The Jin Haa had won their independence, and a bitter peace had existed for over a decade. The terms of peace, and pressure from numerous worlds within the Earth Colonies network, now prevented Colonial Forces units from stealing into Ha Jiin tombs to appropriate their gas. But despite their best efforts at negotiation, the Earth Colonies had still not persuaded the Ha Jiin to willingly let them harvest gas as the Jin Haa did. To the Ha Jiin, the blasphemous Jin Haa had literally sold their souls to their extradimensional allies. Thus, the Earth Colonies had only limited access to sinon gas – only that which the Jin Haa could provide, and the greatly dispersed quantities that could be extracted from the general atmosphere.
Stake’s mind had stolen back in time and back down into the tunnels. He was remembering the faint odor of the gas and the stronger taint of incense that sought to cover the stench of the dead as much as pay tribute to them. He remembered the riddled and torn young Ha Jiin soldiers who had died among
st the rows of shelved mummies. He remembered the echoing screams of Colonial Forces buddies caught in booby-traps their enemies had rigged down there.
When he came back to himself he realized the procession had disappeared into the jungle like a train of ghosts. Disconcerted that he should zone out like that, he started the Harbinger forward again. As he gazed off to his right, he noticed a bluish fog in amongst the dense trees. The nearest entrance to the tunnels, and the one to which the procession was no doubt headed, was obviously close in that direction.
Stake’s wrist comp alerted him to a call. He felt a jolt inside; news about Thi’s condition? But when he saw the face of an Earth man on the screen he didn’t recognize him, at first.
“Mr. Stake? It’s David Bright. I got your number from Henderson.”
Of course. Bright, of Bright Horizons. Stake had encountered him in Gale’s meeting room briefly. “Hello, Mr. Bright. What can I do for you?”
“You can have dinner with me tonight at the hotel where I’m staying in Di Noon. Will you meet with me?”
“Yes. But can I ask what you want to talk about?”
“I’d rather not, over the net like this.”
Stake could understand that. They settled on a time, and Bright told Stake he’d meet him in the dining room of Di Noon’s most sophisticated hotel, the Cobalt Temple.
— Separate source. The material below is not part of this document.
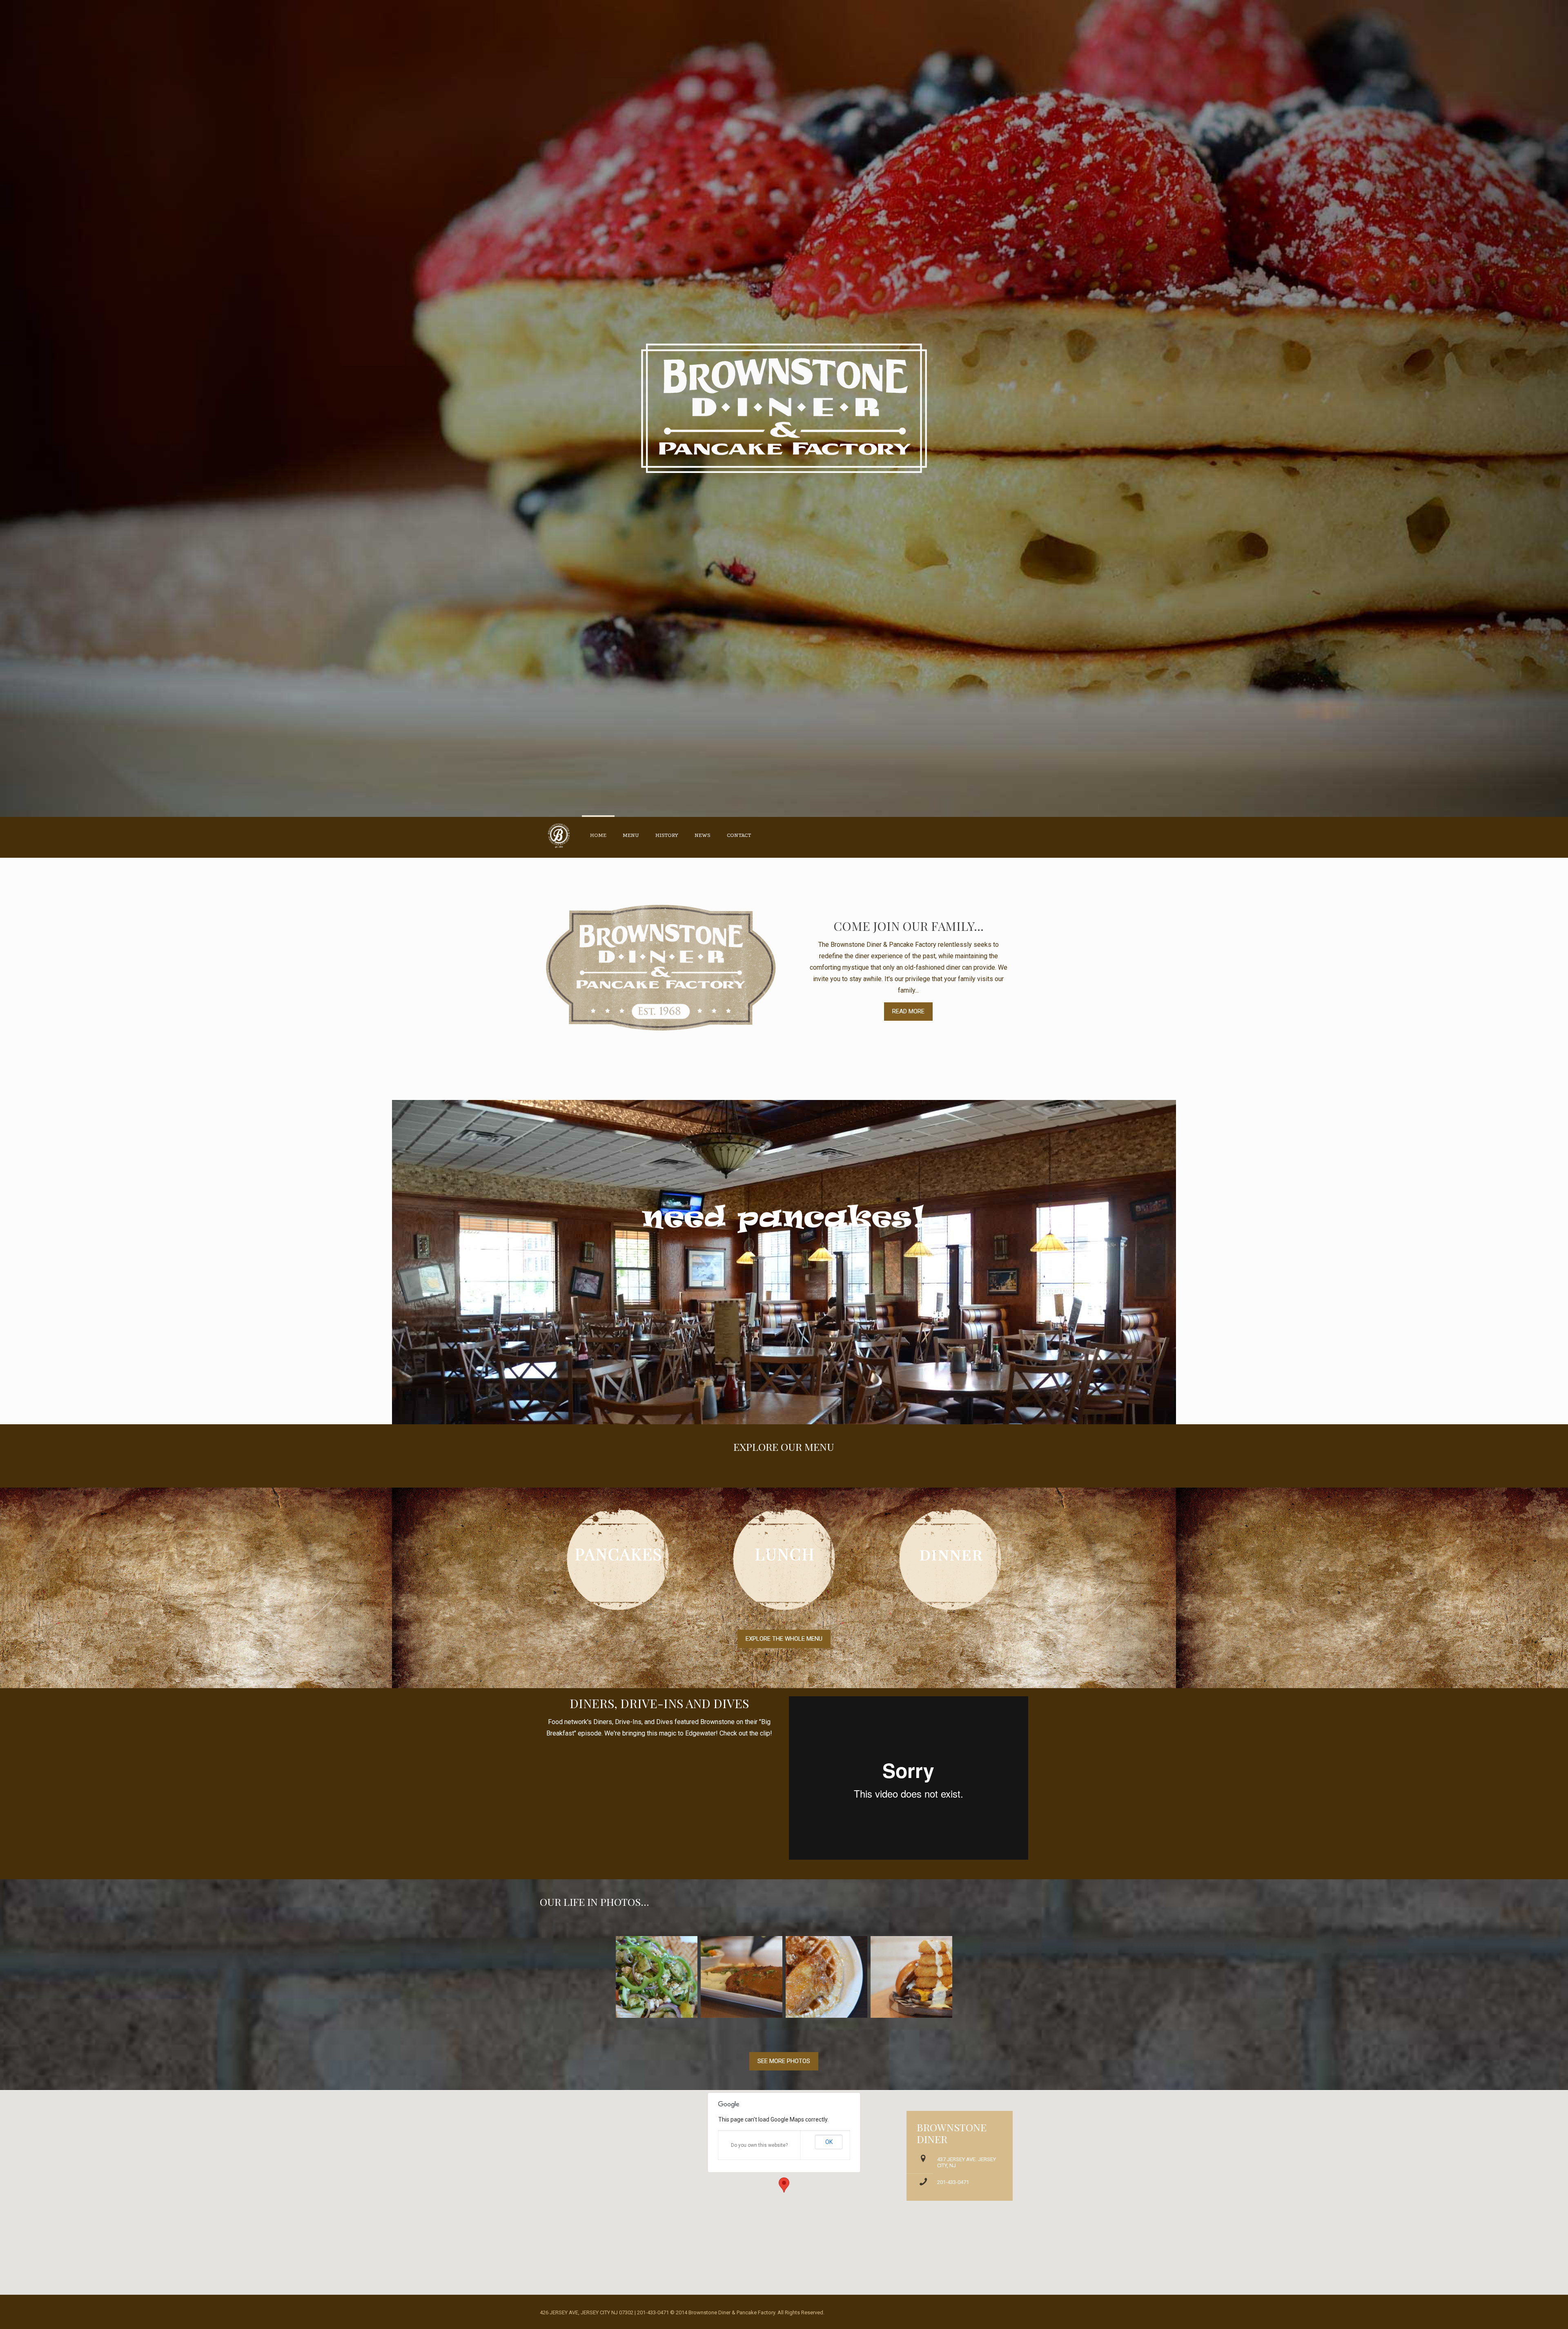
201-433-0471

With the call finished, Stake lifted the helicar higher, higher above the jungle. He glanced at his rearview monitor. The little town of Vein Rhi was lost from view behind him.
***
The Cobalt Temple was one of the tallest structures in Di Noon, a favorite of wealthy Earth Colonies tourists looking for an exotic and unconventional vacation they could boast about back home, and of businessmen who espied the investment opportunities Sinan had to offer. The many-floored building also rented out office space to some of these ventures, including the temporary base of operations Bright had established for his work here on Sinan. Perched at the very top of the cobalt-colored structure was a small traditional temple. It was the law that any building taller than ten stories – thus, taller than a legendary tree sacred to the local beliefs – had to have a temple at its summit in order to mediate between the material and spiritual worlds.